When a stressful situation occurs and your heart begins to race, your hands begin to sweat, and you start looking for an escape, you have experienced a textbook case of fight-or-flight response. This response stems from the hormone adrenaline. Also called epinephrine, this hormone is a crucial part of the body’s fight-or-flight response, but over-exposure can be damaging to health. Because of this, adrenaline is a hormone worth understanding.
Adrenaline is produced in the medulla in the adrenal glands as well as some of the central nervous system’s neurons. Within a couple of minutes during a stressful situation, adrenaline is quickly released into the blood, sending impulses to organs to create a specific response.
What is the function of adrenaline?
Adrenaline triggers the body’s fight-or-flight response. This reaction causes air passages to dilate to provide the muscles with the oxygen they need to either fight danger or flee. Adrenaline also triggers the blood vessels to contract to re-direct blood toward major muscle groups, including the heart and lungs. The body’s ability to feel pain also decreases as a result of adrenaline, which is why you can continue running from or fighting danger even when injured. Adrenaline causes a noticeable increase in strength and performance, as well as heightened awareness, in stressful times. After the stress has subsided, adrenaline’s effect can last for up to an hour.
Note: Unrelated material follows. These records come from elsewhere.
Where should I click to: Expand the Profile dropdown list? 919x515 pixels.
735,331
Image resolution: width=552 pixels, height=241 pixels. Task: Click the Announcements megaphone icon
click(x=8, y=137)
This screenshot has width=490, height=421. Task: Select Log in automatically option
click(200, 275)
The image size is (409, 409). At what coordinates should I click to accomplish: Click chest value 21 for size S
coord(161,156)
Problems associated with adrenaline
Adrenaline is an important part of your body’s ability to survive, but sometimes the body will release the hormone when it is under stress but not facing real danger. This can create feelings of dizziness, light-headedness, and vision changes. Also, adrenaline causes a release of glucose, which a fight-or-flight response would use. When no danger is present, that extra energy has no use, and this can leave the person feeling restless and irritable. Excessively high levels of the hormone due to stress without real danger can cause heart damage, insomnia, and a jittery, nervous feeling.
Medical conditions that cause an overproduction of adrenaline are rare, but can happen. If an individual has tumors on the adrenal glands, for example, he/she may produce too much adrenaline; leading to anxiety, weight loss, palpitations, rapid heartbeat, and high blood pressure. Too little adrenaline rarely occurs, but if it did it would limit the body’s ability to respond properly in stressful situations.
Questions for your doctor
Adrenaline rarely causes problems, but ongoing stress can cause complications associated with adrenaline. Addressing these problems starts with finding healthy ways to deal with stress. Consider asking your doctor:
- How can I tell if I am dealing with excessive adrenaline?
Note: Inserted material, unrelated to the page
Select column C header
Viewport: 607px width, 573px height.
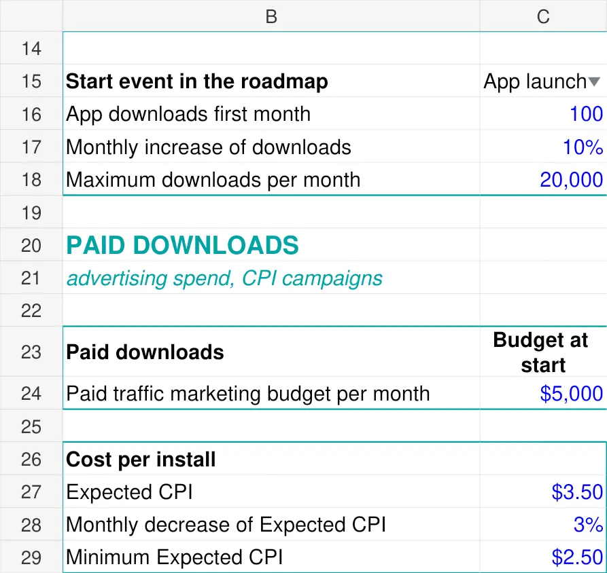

- How can I reduce stress in my life?
- Could adrenaline be causing my symptoms?
- What affect is adrenaline function and stress having on my overall health?
What happens if I have too much adrenaline?
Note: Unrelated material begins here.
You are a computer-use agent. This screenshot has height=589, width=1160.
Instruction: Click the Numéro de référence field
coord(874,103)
Overproduction of adrenaline is very common. Most people are exposed to stressful situations on occasion and so most of us are familiar with the typical symptoms of adrenaline release, such as: rapid heartbeat, high blood pressure, anxiety, weight loss, excessive sweating and palpitations. However, this is a normal response of the body which is intended to help us respond to a stressful situation; once the acute stress is over, the symptoms quickly disappear as adrenaline hyper-secretion stops. Some people with obesity and untreated obstructive sleep apnea may be exposed to high levels of noradrenaline/adrenaline each night as they struggle to breathe; this might play a role in the development of high blood pressure in such people.
Very rarely, overproduction of adrenaline/noradrenaline may be caused by an adrenal tumour called pheochromocytoma or a paraganglioma (if it is located outside the adrenal but along the nerves of sympathetic nervous system that run through the chest and abdomen). Such tumours may run in families as well. The symptoms can include the typical symptoms of adrenaline excess on an intermittent basis but, in some cases, the symptoms can be quite mild so as to be barely noticeable.
What happens if I have too little adrenaline?
Suffering from too little adrenaline is very unusual, even if you have lost both adrenal glands through disease or surgery. Since 90% of the body’s noradrenaline comes from the nervous system, the loss of 10% via the adrenal glands is not really significant. ‘Adrenaline deficiency’ therefore does not really show up as a medical disorder except perhaps in exceedingly rare and unusual genetic catecholamine enzyme deficiencies.